SAS : la rémunération des fonctions techniques des dirigeants (président, directeur général, directeur général délégué, etc.)
La rémunération des dirigeants dans les sociétés par actions simplifiées (SAS) peut être de deux ordres : au titre de leur mandat social et au titre de leur contrat de travail.
La première (mandat social) est décidée, pour les SAS, par l’organe prévu dans les statuts de la société, car la loi ne précise pas qui décide de la rémunération des dirigeants. Il s’agit le plus souvent des associés, mais elle peut être décidée par un organe interne (comité, conseil, etc.).
La seconde (contrat de travail) est déterminée dans le contrat de travail conclu entre le dirigeant et la société.
Les juridictions ont accepté des rémunérations allouées aux dirigeants distinctes du mandat social mais à deux conditions.
La première : la rémunération doit concerner des prestations distinctes des fonctions de direction, ce sont les fonctions techniques.

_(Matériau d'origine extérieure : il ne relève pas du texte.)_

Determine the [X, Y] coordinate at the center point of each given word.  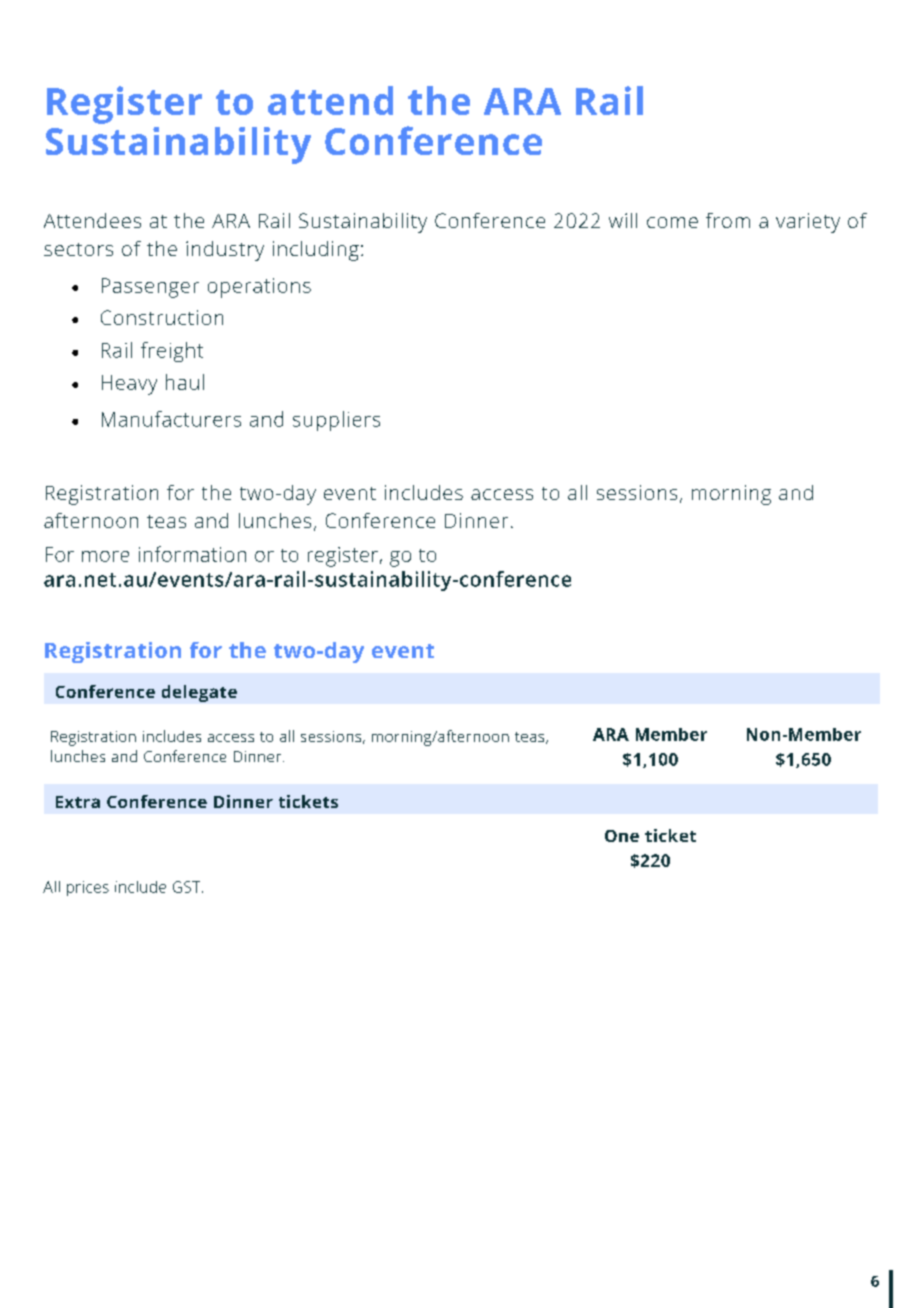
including [316, 251]
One [622, 836]
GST [188, 887]
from [728, 220]
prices [88, 888]
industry [225, 251]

La seconde est souvent oubliée. Le dirigeant doit être placé dans un état de subordination (Cour de cassation, 23 mai 2007, n° 05-44.714 ; voir également Cour de cassation, 21 octobre 1998, n° 96-41.958). Cette condition est parfois difficilement satisfaite concernant le président de la SAS surtout s’il est associé unique ou associé majoritaire (cour d’appel de Grenoble, 16 juin 2022, n° 19/05117 cité in Mémento Pratique, Sociétés commerciales, éditions Francis Lefebvre) ou, si le président est une personne morale et que son représentant légal ou permanent est également le salarié concerné (voir également l’article L. 227-7 du code de commerce assimilant le représentant permanent d’une personne morale dirigeante comme dirigeant, pour certaines responsabilités). Il appartient au dirigeant qui invoque un lien de subordination de le prouver (Cour de cassation, 17 septembre 2008, n° 07-43.626). On rencontre généralement le cas d’une subordination, lorsque le dirigeant est sous “l’autorité et le contrôle” des associés majoritaires ou de l’associé unique (pour un gérant, mais transposable : Cour de cassation, 14 mai 1998, n° 96-40.693).